11 de diciembre de 2017
11.12.2017
Pensando en voz alta

Merece la pena

11.12.2017 | 04:00
Francisco Marín

Llevo muchos años en contacto con el mundo editorial: editores, agentes literarios, autores, libreros y público lector, amén de autoridades responsables de eventos varios relacionados con el mundo del libro. Pues bien, a pesar del tiempo transcurrido, aún no entiendo muchas actitudes y acciones de las editoriales. ¿Qué criterio siguen a la hora de publicar? ¿La calidad literaria o el rendimiento económico esperado?

Está claro que cuando un escritor está consolidado y tiene un nombre en la ´galaxia literaria´ goza de bula para que le publiquen, escriba lo que escriba, bien sea una novela que más parezca una guía de teléfonos, una obra que intenta remedar la de un autor clásico o un plagio, dejando bien claro que el público la comprará sea lo que sea€ posteriormente se arrepienten.

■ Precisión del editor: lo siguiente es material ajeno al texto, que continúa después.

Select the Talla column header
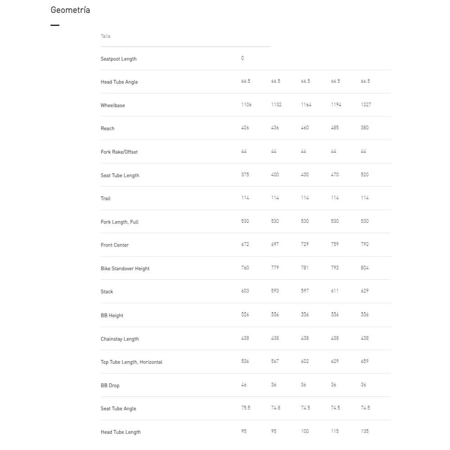 tap(106, 36)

Por otro lado, hay escritores poco conocidos, o conocidos en su lugar de trabajo o convivencia, pero que escriben con gran dignidad, calidad y categoría que son publicadas por editoriales modestas.

Algunos de estos literatos, a veces, por algún motivo no confesado, se sienten inquietos o incómodos y lanzan una especie de llamada de socorro o un lamento generalizado a sus más próximos. Hace unos días apareció lo siguiente en las redes sociales: «He publicado hasta ahora libros con varias editoriales, curiosamente no he repetido con ninguna (no se busque en ello premeditación porque no la hay, o igual es que no hacía méritos suficientes como para hacerlo), y después de todo este tiempo de vez en cuando me asalta la sensación de no ser tratado con el mismo rasero que otros compañeros con los que comparto sello (en lo referente a difusión, presencia, etc.) En algunos casos esto ha sido reconocido por algún editor voluntarioso: ´Ha habido mala suerte, es verdad que no hemos tratado tu libro con la atención que merecía, etc.´. El caso es que esa sensación de ser transparente o casi invisible me asalta de vez en cuando, incluso aunque el libro de turno haya recibido alguna que otra crítica positiva. En fin, será el frío, o los años...».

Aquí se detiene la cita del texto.